L’ambassadeur de France en Algérie, Stéphane Romatet, a regagné Alger ce vendredi après plus d’un an d’absence, marquant une nouvelle étape dans le lent et fragile réchauffement des relations entre Paris et Alger. Ce retour, rapporté par Le Figaro, intervient dans un contexte de normalisation encore très prudente, où chaque geste d’apaisement est aussitôt nuancé par la persistance de plusieurs dossiers sensibles non résolus.
Rappelons les faits.

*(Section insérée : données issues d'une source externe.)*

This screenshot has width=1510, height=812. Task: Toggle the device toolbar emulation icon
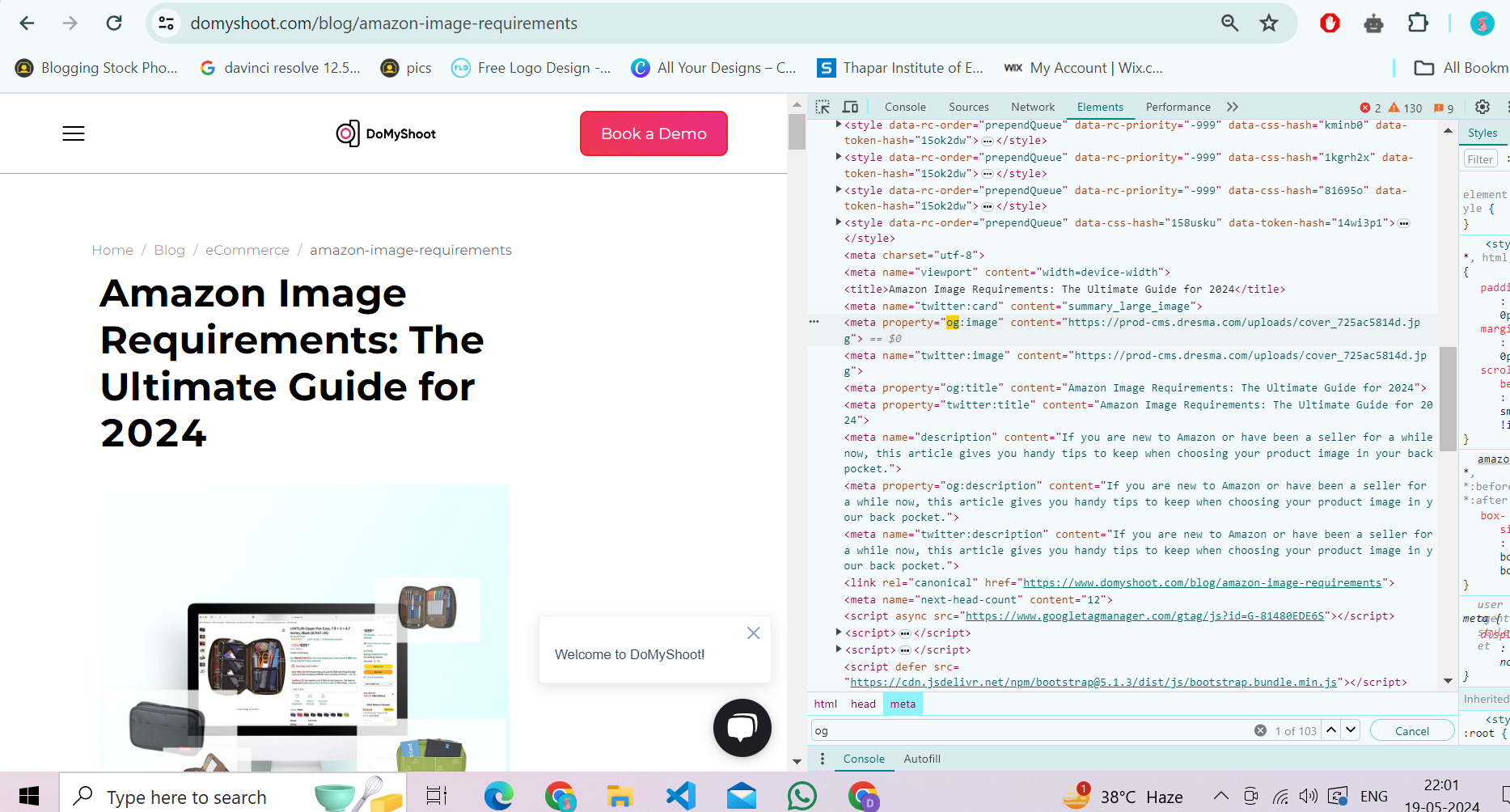click(x=850, y=107)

Le 17 avril 2025, l’ambassadeur avait été rappelé à Paris après l’expulsion de douze agents français par les autorités algériennes — une mesure sans précédent depuis l’indépendance de l’Algérie en 1962. Cette décision brutale d’Alger avait provoqué un gel quasi-total des relations diplomatiques entre les deux pays, déjà fragilisées par des mois de tension autour des questions migratoires, mémorielles et de souveraineté.
Les signaux d’apaisement
Depuis quelques semaines, plusieurs signaux suggèrent une volonté partagée d’en finir avec la crise. Des responsables français se rendent à nouveau à Alger : la ministre déléguée aux Anciens combattants Alice Rufo a fait le déplacement à Sétif vendredi pour les commémorations du 8 mai 1945 — une date hautement chargée en Algérie, commémorant la répression sanglante des manifestations nationalistes par les autorités coloniales françaises. Selon les estimations algériennes, ces événements auraient causé plusieurs dizaines de milliers de victimes ; les historiens européens retiennent pour leur part un bilan compris entre 15 000 et 20 000 morts.

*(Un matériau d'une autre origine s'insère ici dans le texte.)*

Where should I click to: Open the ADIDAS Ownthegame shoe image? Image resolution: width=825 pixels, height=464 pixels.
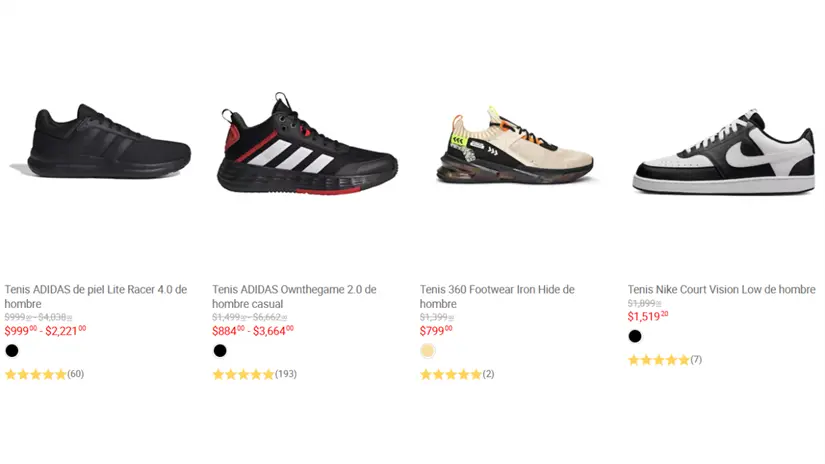tap(307, 145)
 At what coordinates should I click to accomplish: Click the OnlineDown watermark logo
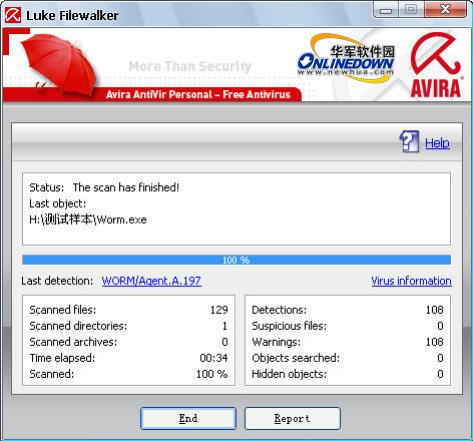pos(346,58)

Le choix d’envoyer une ministre aux commémorations du 8 mai n’est pas anodin. Il s’agit d’un geste symbolique fort dans un pays où la mémoire coloniale reste une plaie ouverte et une ressource politique permanente pour le régime d’Alger. D’autres déplacements récents l’ont précédé : le préfet de police de Paris Laurent Nuñez, la présidente de l’Institut du monde arabe, le président du Medef Patrick Martin. La machine diplomatique et économique se remet lentement en marche.

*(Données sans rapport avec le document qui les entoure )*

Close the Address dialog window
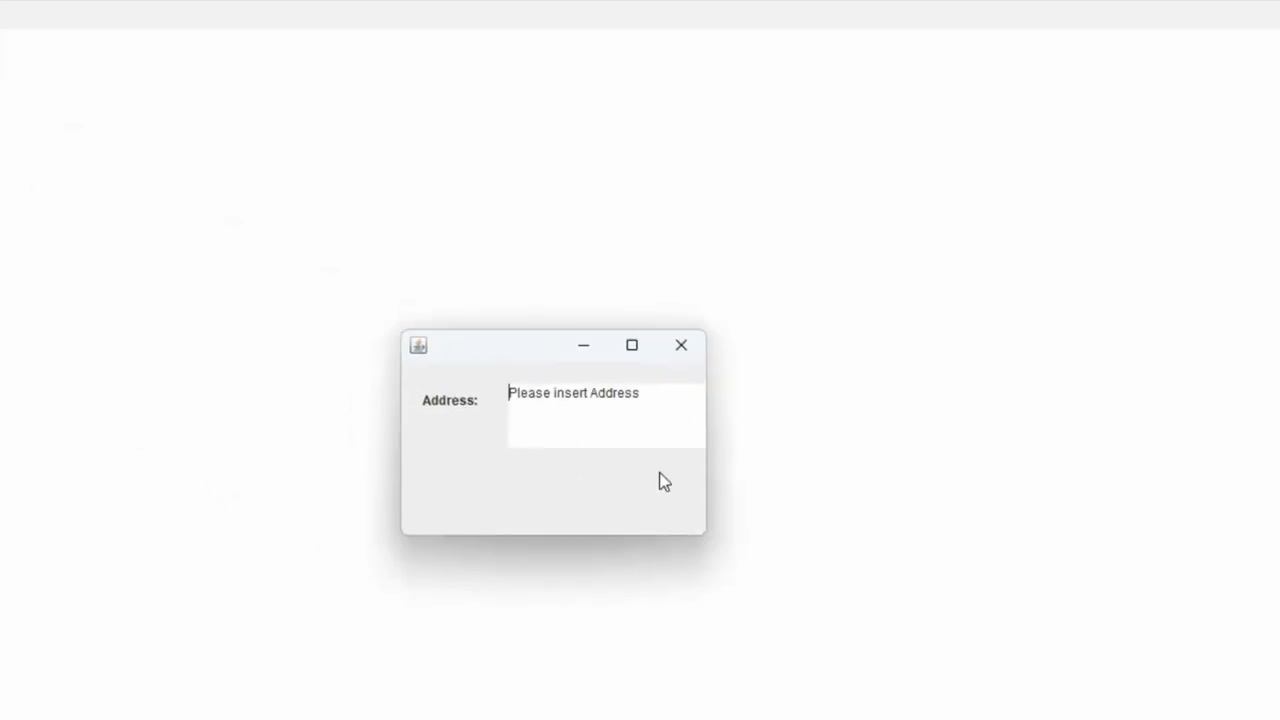Screen dimensions: 1280x720 (x=681, y=345)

Sur le dossier migratoire — l’un des plus explosifs dans le débat politique français — le ministre de l’Intérieur a annoncé jeudi une reprise de la coopération avec Alger, se félicitant que plus de 140 laissez-passer consulaires aient récemment été délivrés pour des expulsions d’Algériens sous obligation de quitter le territoire français. C’est peu, au regard des milliers de personnes concernées, mais c’est un mouvement.
Les dossiers qui bloquent
Malgré ces gestes, plusieurs points de tension continuent de peser lourd. Le cas du journaliste français Christophe Gleizes, détenu en Algérie depuis près d’un an, est désormais présenté par l’Élysée comme une priorité absolue. Emmanuel Macron souhaite — dit-on — restaurer un « dialogue efficace » avec Alger, en accordant une « attention prioritaire » à ce dossier. Gleizes est devenu le symbole de la relation otage que certains observateurs prêtent au régime algérien, qui utilise les ressortissants étrangers comme monnaie d’échange dans ses négociations avec les capitales occidentales.
Au-delà du cas Gleizes, les deux pays n’ont toujours pas réglé les questions de fond qui ont alimenté la crise : le statut des ressortissants algériens en situation irrégulière en France, les accusations réciproques d’ingérence, la question de la mémoire coloniale et des excuses réclamées par Alger, et plus récemment les tensions autour du soutien français implicite à la position marocaine sur le Sahara occidental — sujet sur lequel Alger est particulièrement chatouilleux.
Les deux capitales parlent d’un « optimisme prudent ». La formule résume parfaitement l’état des relations franco-algériennes en ce printemps 2026 : on ne claque plus les portes, mais on ne les ouvre pas non plus vraiment. Le retour de l’ambassadeur est un signal, pas une solution.